We demonstrated the strategy of selection and identification of analyte proteins of interest by combining a chip-based biosensor with matrix-assisted laser desorption/ionization time-of-flight mass spectrometry (MALDI-TOF MS). For this, the affinity surface of a biosensor chip was constructed over a dendrimer monolayer on gold by employing the interaction between bovine serum albumin (BSA) and its antibody. After trypsin digestion of captured BSA under optimized conditions, digested product was collected and analyzed through peptide mass fingerprinting with MALDI-TOF MS. The detection limit in this approach reached to about 100 femtomole level. The structural alignment of peptides obtained from on-chip digestion of 1pmol BSA revealed that exposed regions of BSA molecule, affinity-captured on an antibody layer, were likely to be trypsin-digested.

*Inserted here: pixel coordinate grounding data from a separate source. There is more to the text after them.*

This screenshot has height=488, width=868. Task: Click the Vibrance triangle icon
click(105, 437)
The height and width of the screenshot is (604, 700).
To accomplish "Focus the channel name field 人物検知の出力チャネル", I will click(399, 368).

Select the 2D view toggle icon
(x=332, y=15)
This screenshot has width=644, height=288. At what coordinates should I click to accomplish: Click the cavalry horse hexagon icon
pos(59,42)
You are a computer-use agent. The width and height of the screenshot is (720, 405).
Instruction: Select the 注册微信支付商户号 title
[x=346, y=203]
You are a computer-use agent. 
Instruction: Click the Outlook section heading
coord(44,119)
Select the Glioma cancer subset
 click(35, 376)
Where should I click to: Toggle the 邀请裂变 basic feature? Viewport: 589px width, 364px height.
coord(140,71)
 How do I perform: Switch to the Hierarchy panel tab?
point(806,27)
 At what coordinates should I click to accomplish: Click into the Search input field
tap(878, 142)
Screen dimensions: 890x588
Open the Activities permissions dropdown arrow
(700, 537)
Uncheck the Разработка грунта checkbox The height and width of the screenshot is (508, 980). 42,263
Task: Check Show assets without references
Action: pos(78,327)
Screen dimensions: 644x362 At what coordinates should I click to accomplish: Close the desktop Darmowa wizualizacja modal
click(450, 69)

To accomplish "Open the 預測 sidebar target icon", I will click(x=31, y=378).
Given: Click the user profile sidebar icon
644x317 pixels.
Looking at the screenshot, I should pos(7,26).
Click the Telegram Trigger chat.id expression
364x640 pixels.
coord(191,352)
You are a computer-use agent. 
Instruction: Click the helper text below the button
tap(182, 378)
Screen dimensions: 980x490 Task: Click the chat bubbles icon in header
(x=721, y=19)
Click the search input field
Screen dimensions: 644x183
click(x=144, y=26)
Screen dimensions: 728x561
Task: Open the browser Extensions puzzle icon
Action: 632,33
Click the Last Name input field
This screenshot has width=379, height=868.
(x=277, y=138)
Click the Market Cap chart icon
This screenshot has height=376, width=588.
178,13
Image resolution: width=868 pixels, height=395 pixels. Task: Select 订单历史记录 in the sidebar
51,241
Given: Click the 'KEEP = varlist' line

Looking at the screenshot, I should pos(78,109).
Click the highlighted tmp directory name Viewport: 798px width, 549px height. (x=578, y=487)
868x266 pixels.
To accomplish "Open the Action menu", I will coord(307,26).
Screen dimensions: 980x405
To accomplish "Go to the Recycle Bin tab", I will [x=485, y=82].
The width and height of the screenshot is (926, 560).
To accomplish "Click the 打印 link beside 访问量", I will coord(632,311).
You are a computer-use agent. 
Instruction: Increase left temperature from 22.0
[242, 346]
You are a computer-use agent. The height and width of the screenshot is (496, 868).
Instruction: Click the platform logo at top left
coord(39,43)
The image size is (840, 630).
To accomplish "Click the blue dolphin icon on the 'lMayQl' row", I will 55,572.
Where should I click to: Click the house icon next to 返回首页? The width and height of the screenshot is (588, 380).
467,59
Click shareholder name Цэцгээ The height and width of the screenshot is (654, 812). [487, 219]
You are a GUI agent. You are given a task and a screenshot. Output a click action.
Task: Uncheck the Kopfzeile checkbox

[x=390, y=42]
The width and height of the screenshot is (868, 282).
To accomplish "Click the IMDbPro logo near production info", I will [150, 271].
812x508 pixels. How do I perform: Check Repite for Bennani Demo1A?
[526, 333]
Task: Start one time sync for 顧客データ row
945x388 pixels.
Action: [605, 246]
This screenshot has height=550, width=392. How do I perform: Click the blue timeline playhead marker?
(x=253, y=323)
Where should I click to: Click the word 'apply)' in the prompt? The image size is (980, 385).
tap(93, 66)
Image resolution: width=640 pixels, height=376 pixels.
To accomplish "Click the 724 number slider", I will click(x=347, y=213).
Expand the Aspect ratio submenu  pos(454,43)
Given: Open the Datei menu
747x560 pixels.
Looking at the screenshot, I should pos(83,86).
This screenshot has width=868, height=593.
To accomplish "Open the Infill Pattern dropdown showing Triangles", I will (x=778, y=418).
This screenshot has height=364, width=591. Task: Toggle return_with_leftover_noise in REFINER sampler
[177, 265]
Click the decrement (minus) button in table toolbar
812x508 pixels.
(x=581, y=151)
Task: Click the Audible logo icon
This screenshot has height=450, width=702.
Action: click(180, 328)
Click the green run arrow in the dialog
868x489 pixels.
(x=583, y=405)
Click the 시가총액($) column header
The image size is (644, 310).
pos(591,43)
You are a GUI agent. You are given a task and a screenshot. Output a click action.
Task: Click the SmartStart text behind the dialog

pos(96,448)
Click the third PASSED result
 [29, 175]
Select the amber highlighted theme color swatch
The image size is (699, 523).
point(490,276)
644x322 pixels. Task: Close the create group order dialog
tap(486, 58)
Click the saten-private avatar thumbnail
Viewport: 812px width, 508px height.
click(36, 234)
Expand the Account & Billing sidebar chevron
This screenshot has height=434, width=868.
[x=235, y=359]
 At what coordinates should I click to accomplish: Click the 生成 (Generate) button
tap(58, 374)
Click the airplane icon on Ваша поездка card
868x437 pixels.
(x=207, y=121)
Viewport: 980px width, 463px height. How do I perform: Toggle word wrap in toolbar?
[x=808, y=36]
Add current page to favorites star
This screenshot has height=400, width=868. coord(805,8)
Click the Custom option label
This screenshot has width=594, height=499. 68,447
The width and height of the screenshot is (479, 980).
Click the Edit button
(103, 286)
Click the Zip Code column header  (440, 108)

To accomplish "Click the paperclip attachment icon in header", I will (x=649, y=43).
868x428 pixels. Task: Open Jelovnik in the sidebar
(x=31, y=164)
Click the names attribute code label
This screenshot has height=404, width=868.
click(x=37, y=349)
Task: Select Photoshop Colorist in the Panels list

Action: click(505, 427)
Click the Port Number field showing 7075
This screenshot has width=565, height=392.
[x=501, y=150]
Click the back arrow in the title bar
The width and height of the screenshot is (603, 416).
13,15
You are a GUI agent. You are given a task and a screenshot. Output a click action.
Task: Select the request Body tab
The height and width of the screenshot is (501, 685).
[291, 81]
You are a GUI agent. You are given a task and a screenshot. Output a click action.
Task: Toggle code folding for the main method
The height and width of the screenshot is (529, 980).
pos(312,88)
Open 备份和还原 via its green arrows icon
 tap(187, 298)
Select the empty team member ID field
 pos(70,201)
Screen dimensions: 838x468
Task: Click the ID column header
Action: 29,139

Efficacy of a used chip platform to on-chip digestion was also tested in other antibody layers. In real applications of treating a protein mixture and human serum onto the prepared antibody layer, BSA can be detected down to a level of 0.1 ng/mL. Furthermore, specific proteins expressed in E.coli were successfully identified from a cell lysate. These results represent that combined use of a chip-based technique and MALDI-TOF MS is capable of identifying low concentration of analyte proteins in complex biological mixture.